(Information)

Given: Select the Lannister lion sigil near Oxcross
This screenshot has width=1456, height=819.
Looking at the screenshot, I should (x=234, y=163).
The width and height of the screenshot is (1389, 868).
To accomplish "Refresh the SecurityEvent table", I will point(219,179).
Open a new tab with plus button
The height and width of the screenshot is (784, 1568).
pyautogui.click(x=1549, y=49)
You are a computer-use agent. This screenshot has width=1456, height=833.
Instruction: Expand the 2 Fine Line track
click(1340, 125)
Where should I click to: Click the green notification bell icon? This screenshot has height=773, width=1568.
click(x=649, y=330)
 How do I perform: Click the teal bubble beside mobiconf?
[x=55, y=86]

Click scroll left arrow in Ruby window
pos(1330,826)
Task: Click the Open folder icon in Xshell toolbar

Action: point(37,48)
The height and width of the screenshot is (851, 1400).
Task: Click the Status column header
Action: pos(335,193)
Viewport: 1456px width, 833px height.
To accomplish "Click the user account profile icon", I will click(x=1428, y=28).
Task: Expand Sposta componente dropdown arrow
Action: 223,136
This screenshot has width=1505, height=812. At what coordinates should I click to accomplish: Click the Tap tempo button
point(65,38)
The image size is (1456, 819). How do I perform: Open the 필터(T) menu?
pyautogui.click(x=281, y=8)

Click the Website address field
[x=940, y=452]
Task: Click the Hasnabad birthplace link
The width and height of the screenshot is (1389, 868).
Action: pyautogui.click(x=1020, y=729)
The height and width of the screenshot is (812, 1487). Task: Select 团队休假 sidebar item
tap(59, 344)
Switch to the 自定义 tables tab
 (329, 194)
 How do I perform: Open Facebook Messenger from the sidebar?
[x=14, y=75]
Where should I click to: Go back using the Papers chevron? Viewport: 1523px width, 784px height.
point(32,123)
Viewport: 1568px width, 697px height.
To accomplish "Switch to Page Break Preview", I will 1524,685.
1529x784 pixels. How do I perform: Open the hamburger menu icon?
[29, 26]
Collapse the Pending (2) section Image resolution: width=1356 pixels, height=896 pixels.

(End Information)

__What is needed__
Write the material out again in its entirety, exactly as shown.

__Answer__
Given: Select the Lannister lion sigil near Oxcross
This screenshot has width=1456, height=819.
Looking at the screenshot, I should (x=234, y=163).
The width and height of the screenshot is (1389, 868).
To accomplish "Refresh the SecurityEvent table", I will point(219,179).
Open a new tab with plus button
The height and width of the screenshot is (784, 1568).
pyautogui.click(x=1549, y=49)
You are a computer-use agent. This screenshot has width=1456, height=833.
Instruction: Expand the 2 Fine Line track
click(1340, 125)
Where should I click to: Click the green notification bell icon? This screenshot has height=773, width=1568.
click(x=649, y=330)
 How do I perform: Click the teal bubble beside mobiconf?
[x=55, y=86]

Click scroll left arrow in Ruby window
pos(1330,826)
Task: Click the Open folder icon in Xshell toolbar

Action: point(37,48)
The height and width of the screenshot is (851, 1400).
Task: Click the Status column header
Action: pos(335,193)
Viewport: 1456px width, 833px height.
To accomplish "Click the user account profile icon", I will click(x=1428, y=28).
Task: Expand Sposta componente dropdown arrow
Action: 223,136
This screenshot has width=1505, height=812. At what coordinates should I click to accomplish: Click the Tap tempo button
point(65,38)
The image size is (1456, 819). How do I perform: Open the 필터(T) menu?
pyautogui.click(x=281, y=8)

Click the Website address field
[x=940, y=452]
Task: Click the Hasnabad birthplace link
The width and height of the screenshot is (1389, 868).
Action: pyautogui.click(x=1020, y=729)
The height and width of the screenshot is (812, 1487). Task: Select 团队休假 sidebar item
tap(59, 344)
Switch to the 自定义 tables tab
 (329, 194)
 How do I perform: Open Facebook Messenger from the sidebar?
[x=14, y=75]
Where should I click to: Go back using the Papers chevron? Viewport: 1523px width, 784px height.
point(32,123)
Viewport: 1568px width, 697px height.
To accomplish "Switch to Page Break Preview", I will 1524,685.
1529x784 pixels. How do I perform: Open the hamburger menu icon?
[29, 26]
Collapse the Pending (2) section Image resolution: width=1356 pixels, height=896 pixels.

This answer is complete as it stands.